* [EXERCISE GOAL]:
Nothing outside the range below should be printed. Output exactly the lines from the line with "Given: Select Dashboard in the sidebar" to the line with "Click the Latvian", both included.

※ ※ ※

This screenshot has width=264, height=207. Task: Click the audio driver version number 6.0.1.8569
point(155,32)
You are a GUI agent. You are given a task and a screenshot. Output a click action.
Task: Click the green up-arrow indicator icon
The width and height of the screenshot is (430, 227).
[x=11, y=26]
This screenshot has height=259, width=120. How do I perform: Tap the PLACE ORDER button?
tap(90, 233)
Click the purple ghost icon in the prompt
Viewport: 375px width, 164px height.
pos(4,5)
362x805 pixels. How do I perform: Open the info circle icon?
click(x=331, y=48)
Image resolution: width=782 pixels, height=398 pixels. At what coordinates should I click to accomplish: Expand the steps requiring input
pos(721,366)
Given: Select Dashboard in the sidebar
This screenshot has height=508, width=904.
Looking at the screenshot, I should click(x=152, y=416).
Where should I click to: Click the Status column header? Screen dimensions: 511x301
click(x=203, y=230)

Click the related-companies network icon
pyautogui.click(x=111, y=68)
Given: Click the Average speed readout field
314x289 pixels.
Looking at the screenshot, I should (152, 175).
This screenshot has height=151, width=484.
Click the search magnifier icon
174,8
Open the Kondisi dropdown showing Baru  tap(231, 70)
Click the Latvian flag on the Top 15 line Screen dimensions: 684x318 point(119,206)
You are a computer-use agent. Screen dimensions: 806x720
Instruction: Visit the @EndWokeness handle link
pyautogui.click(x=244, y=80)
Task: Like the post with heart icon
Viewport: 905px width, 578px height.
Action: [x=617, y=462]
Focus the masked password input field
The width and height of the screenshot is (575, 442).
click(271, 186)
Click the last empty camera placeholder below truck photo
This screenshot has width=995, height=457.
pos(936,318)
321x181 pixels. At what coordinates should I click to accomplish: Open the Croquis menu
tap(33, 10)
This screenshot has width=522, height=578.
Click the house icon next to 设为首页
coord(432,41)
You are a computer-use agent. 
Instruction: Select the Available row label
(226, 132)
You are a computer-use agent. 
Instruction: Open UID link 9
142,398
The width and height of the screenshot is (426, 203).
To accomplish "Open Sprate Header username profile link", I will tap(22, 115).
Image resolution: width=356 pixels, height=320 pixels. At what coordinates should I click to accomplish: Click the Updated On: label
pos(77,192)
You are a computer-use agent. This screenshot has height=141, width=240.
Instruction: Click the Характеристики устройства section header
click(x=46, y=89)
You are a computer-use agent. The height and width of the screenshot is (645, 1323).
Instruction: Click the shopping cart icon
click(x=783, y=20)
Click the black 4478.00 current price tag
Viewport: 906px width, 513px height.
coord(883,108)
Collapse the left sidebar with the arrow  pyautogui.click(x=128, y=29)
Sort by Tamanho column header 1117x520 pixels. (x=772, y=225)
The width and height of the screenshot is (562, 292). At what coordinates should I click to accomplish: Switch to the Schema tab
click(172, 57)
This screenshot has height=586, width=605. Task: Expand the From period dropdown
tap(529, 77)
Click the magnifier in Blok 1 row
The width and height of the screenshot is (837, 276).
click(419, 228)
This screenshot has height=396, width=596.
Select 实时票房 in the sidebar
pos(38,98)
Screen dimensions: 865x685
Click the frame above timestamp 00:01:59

※ ※ ※

* [SOLUTION FOR THIS EXERCISE]:
Given: Select Dashboard in the sidebar
This screenshot has height=508, width=904.
Looking at the screenshot, I should click(x=152, y=416).
Where should I click to: Click the Status column header? Screen dimensions: 511x301
click(x=203, y=230)

Click the related-companies network icon
pyautogui.click(x=111, y=68)
Given: Click the Average speed readout field
314x289 pixels.
Looking at the screenshot, I should (152, 175).
This screenshot has height=151, width=484.
Click the search magnifier icon
174,8
Open the Kondisi dropdown showing Baru  tap(231, 70)
Click the Latvian flag on the Top 15 line Screen dimensions: 684x318 point(119,206)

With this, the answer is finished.